> **Task to carry out**: Down to the last line, write out the entries below exactly and omit all pictures.
(Records for processing Opens)
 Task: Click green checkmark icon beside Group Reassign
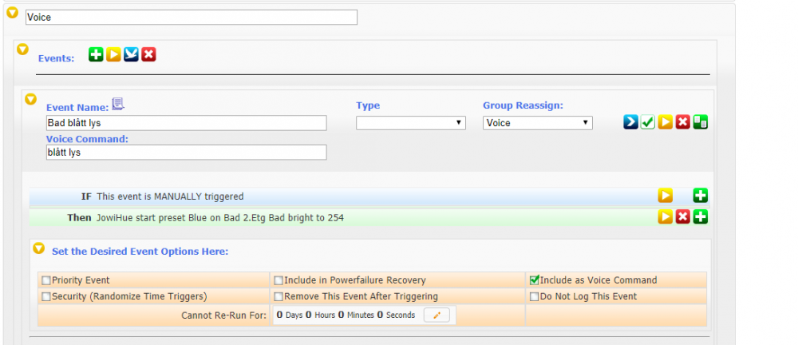[648, 122]
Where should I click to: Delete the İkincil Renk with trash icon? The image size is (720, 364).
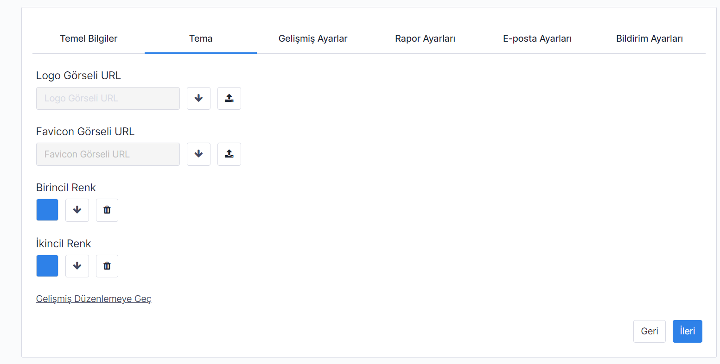(107, 266)
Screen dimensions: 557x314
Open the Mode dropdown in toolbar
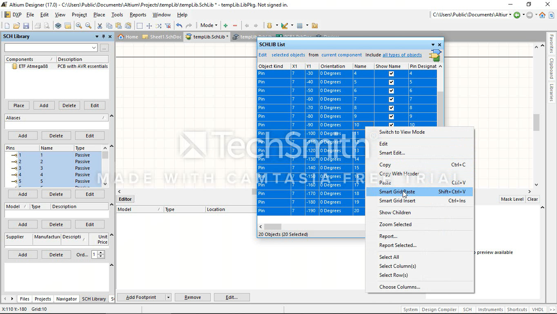coord(209,25)
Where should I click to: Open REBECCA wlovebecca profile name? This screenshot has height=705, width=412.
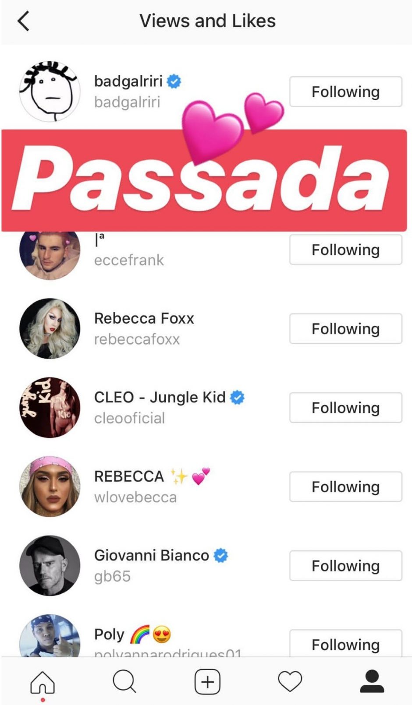coord(129,476)
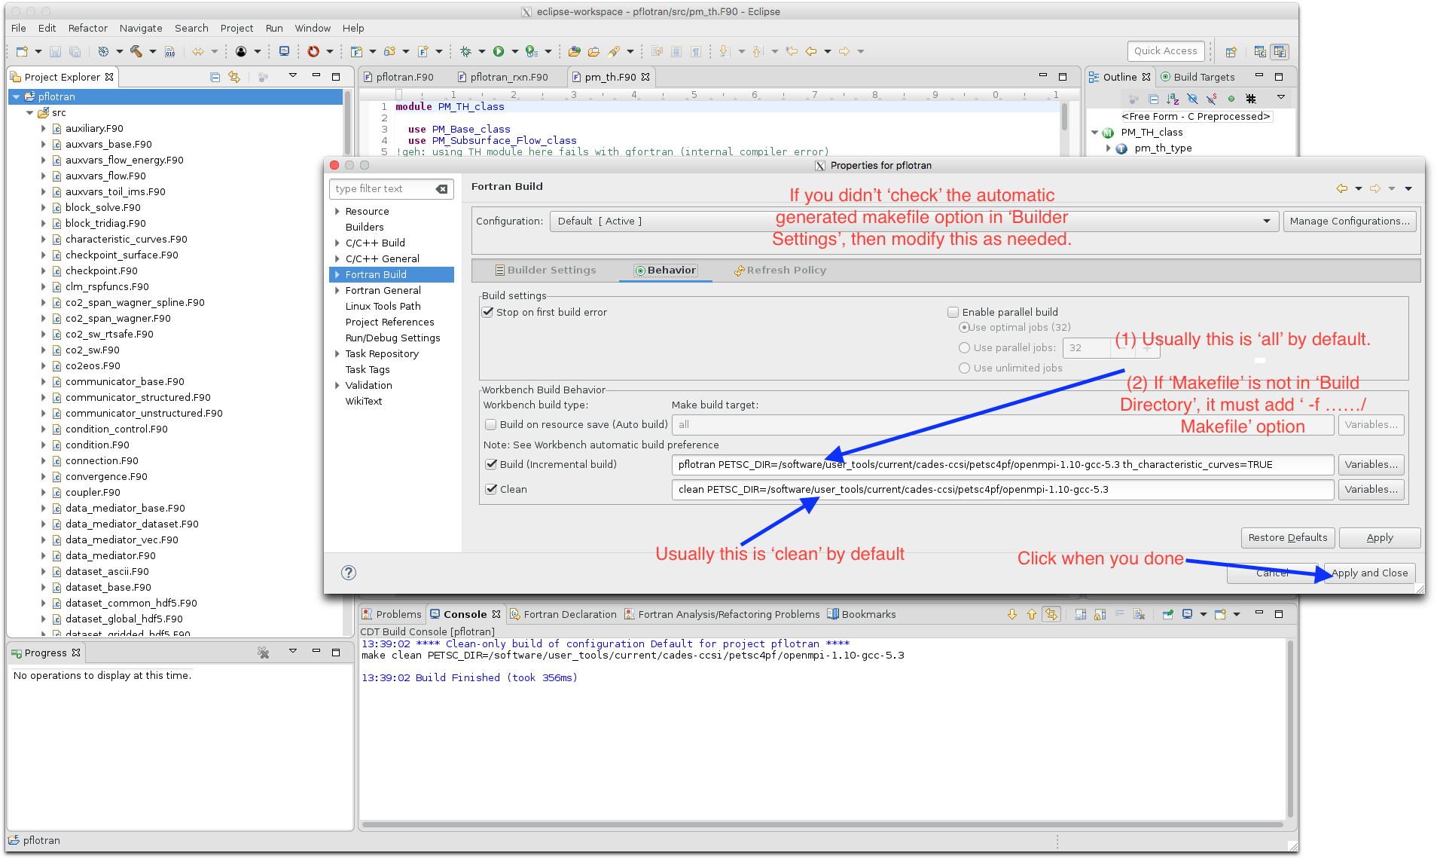Viewport: 1437px width, 859px height.
Task: Click the help question mark icon in Properties dialog
Action: (348, 573)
(Records for processing Closes)
> **Problem solution**:
 Task: Click green checkmark icon beside Group Reassign
[648, 122]
Where should I click to: Delete the İkincil Renk with trash icon? The image size is (720, 364).
(107, 266)
Screen dimensions: 557x314
Open the Mode dropdown in toolbar
coord(209,25)
Where should I click to: Open REBECCA wlovebecca profile name? This screenshot has height=705, width=412.
coord(129,476)
Viewport: 1437px width, 859px height.
Task: Click the help question mark icon in Properties dialog
Action: (348, 573)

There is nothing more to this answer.